Dem geht die Phase der ‚Wahrnehmungsfindung‘ voraus. Alles – Augen, Ohren, Nase, Zunge, Tastsinn und auch das Außer denen, das dann da ist – geht in diesem Notfall-Modus auf Empfang. Und empfängt und filtert extrem raus, aber empfängt. Und filtert raus. Und empfängt. Und filtert. Und empfängt.
Ich kenne das.
Ich habe eben die beiden Fotos meines Lebensmenschen, die auf und neben meinem Schreibtisch stehen, umgedreht: Ich sehe ihn jetzt.
Eine hat einmal gesagt: „Der blickt einem ja direkt ins Herz“, als sie das eine Foto gesehen hatte. – Ja. Tut er. Tat er. Und tut er auf dem Foto immer noch.

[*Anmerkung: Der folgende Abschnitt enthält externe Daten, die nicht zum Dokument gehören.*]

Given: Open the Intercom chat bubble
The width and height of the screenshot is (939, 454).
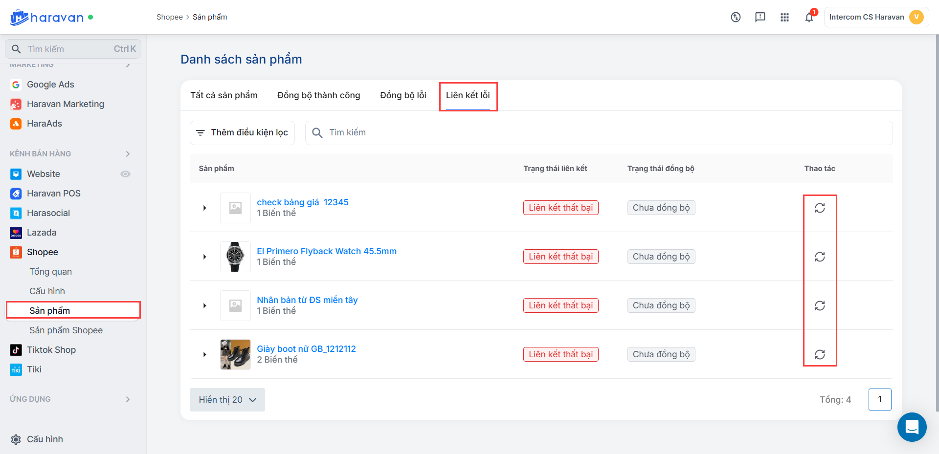Looking at the screenshot, I should point(912,427).
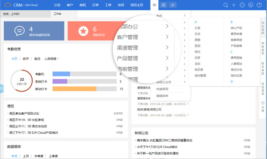The height and width of the screenshot is (159, 267).
Task: Expand the 渠道管理 submenu arrow
Action: [x=167, y=48]
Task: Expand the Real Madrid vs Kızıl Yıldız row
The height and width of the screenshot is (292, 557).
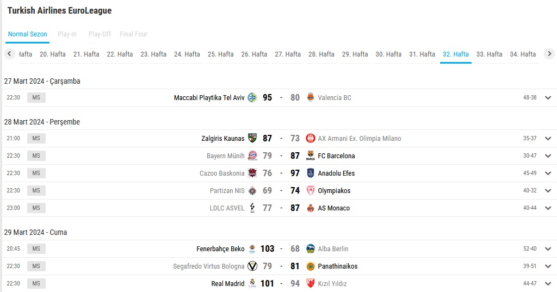Action: click(548, 284)
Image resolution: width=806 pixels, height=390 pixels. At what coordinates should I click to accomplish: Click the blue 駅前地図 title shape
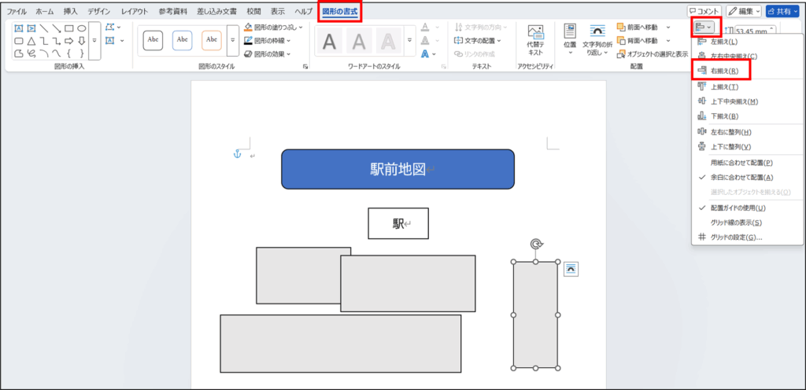point(397,169)
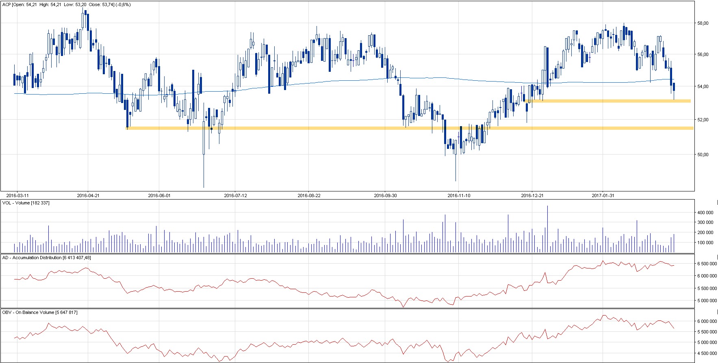718x363 pixels.
Task: Click the ACP price header label
Action: click(67, 5)
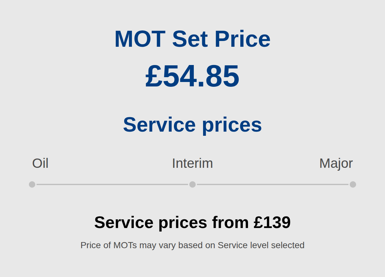Viewport: 385px width, 277px height.
Task: Click the Interim service label
Action: pyautogui.click(x=193, y=163)
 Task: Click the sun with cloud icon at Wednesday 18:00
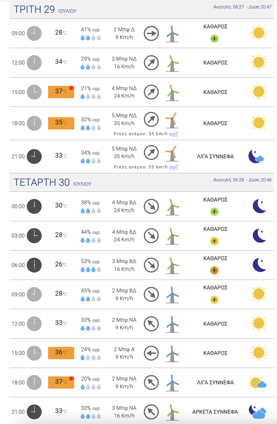[257, 383]
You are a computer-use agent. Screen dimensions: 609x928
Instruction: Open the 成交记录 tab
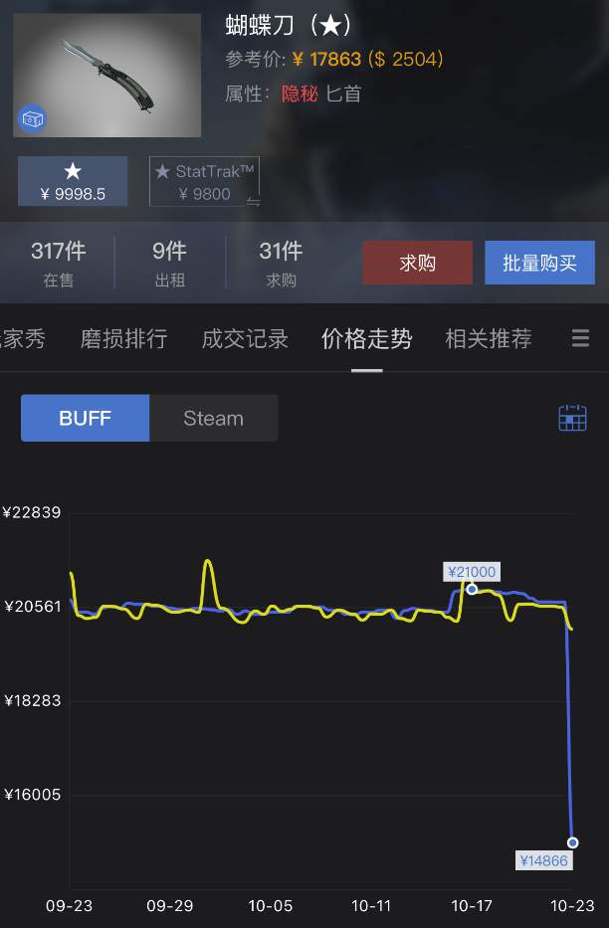point(245,338)
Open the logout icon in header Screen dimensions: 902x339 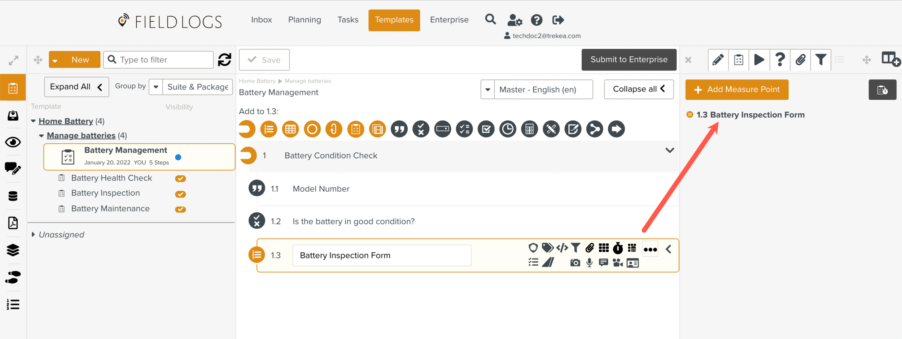pos(558,20)
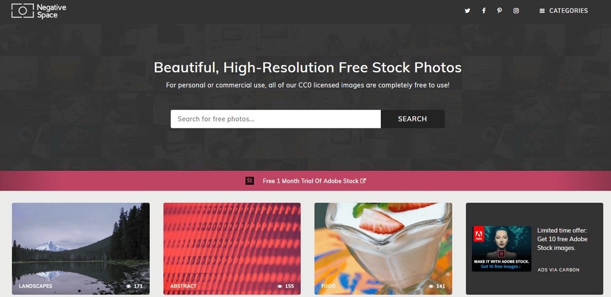Click the Negative Space camera logo
Screen dimensions: 611x297
22,11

Und ‚normalerweise‘ sehe ich die Rückseite dieser beiden Fotos an, wenn ich auf sie blicke.
Weil er mir, wenn ich sie umdrehe, mitten ins Herz blickt. Und ich ihm.
Und das Herz dann stehen bleibt. Am 12.11.10. und zu jeder Stunde, in der der Vorhang reißt.
Ich weiß also, wovon ich spreche:
Irgendwann am allerletzten Ende des Wahnsinns sieht man der Hoffnung und der Verzweiflung und ihren jeweiligen Gründen sehr genau zu.
Wesentlich mehr aber macht man dann nicht.
Zuvor jedoch, vor dem allerletzten Ende, da macht man fast alles. Man sieht nicht zu, man macht.
Da bin ich jetzt wieder.
Doch nun in einem Schrecken biblischen Ausmaßes, während es vor elf Jahren eine persönliche Katastrophe war.